The motion was made under the Act of 30 June, 1870, which provides:

"That in all suits . . . now pending or which may hereafter be brought in any of the courts of the United States, whether original suits in the courts of the United States, or brought into said courts by appeal or writ of error, . . . wherein a state is a party, . . . or where the execution of the revenue laws of any state may be enjoined or stayed by judicial order or process . . . , it shall be the duty of any court in which such case may be pending, on sufficient reason shown, to give to such cause the preference and priority over all other civil causes pending in such court between private parties."

"And the state or party claiming under the state the execution of whose revenue laws is enjoined or suspended shall have a right to have such cause heard at any time after such cause is docketed in such court in preference to any other civil cause pending in such court between private parties."

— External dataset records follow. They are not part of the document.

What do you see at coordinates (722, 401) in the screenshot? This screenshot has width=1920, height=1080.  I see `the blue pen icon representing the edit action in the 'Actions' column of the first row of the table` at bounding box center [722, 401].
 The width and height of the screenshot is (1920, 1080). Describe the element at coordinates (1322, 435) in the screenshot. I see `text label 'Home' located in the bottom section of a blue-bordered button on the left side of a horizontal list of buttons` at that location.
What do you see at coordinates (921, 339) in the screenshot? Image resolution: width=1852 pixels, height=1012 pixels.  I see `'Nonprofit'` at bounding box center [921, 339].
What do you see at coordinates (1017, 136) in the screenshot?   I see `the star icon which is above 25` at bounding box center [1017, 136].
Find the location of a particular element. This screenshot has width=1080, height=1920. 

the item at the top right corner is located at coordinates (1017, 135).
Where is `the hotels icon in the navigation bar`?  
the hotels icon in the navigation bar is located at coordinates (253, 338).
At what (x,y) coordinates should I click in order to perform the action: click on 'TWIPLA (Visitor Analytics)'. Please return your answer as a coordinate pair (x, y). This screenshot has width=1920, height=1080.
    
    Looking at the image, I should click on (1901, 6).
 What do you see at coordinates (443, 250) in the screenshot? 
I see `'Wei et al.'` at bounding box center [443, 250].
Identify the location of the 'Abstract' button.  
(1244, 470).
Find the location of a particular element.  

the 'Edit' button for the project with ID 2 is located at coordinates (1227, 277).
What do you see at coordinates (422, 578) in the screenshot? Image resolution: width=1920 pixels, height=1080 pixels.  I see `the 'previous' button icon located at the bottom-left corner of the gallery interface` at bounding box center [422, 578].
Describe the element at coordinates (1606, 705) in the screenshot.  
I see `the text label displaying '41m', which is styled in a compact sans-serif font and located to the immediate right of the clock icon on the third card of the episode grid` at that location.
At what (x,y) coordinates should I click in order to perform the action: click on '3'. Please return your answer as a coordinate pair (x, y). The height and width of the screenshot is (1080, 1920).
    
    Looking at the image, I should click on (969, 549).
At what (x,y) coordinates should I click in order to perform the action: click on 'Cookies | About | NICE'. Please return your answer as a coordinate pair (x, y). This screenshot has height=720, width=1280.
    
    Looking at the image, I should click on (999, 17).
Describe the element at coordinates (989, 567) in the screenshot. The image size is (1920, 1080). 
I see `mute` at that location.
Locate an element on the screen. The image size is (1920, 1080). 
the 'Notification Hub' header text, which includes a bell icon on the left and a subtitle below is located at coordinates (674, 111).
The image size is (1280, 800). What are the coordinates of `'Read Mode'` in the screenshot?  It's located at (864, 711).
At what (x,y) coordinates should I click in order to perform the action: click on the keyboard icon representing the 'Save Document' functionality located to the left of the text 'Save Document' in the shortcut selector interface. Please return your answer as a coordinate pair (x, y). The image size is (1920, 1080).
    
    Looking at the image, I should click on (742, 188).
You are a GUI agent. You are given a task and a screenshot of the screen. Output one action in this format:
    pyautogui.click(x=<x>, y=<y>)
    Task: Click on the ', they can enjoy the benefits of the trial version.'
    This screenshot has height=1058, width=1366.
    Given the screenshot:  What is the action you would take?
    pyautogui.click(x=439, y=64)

It was stated at the bar in support of the motion under this statute that in addition to the suit being by the state of New York, and so within the statute on that ground, the state named was interested in a fiscal point of view in the successful operation of the road, now greatly interfered with and almost arrested by the quarrels between the different bodies asserting themselves to be its true board of directors; that the revenue laws of the state and her receipts from the road were in fact suspended until the road was put into quiet and successful operation -- that is to say, were suspended by the judicial order or process granting a writ of error in the case, until the disposition of which in some way the road could not be put into the sort of operation spoken of.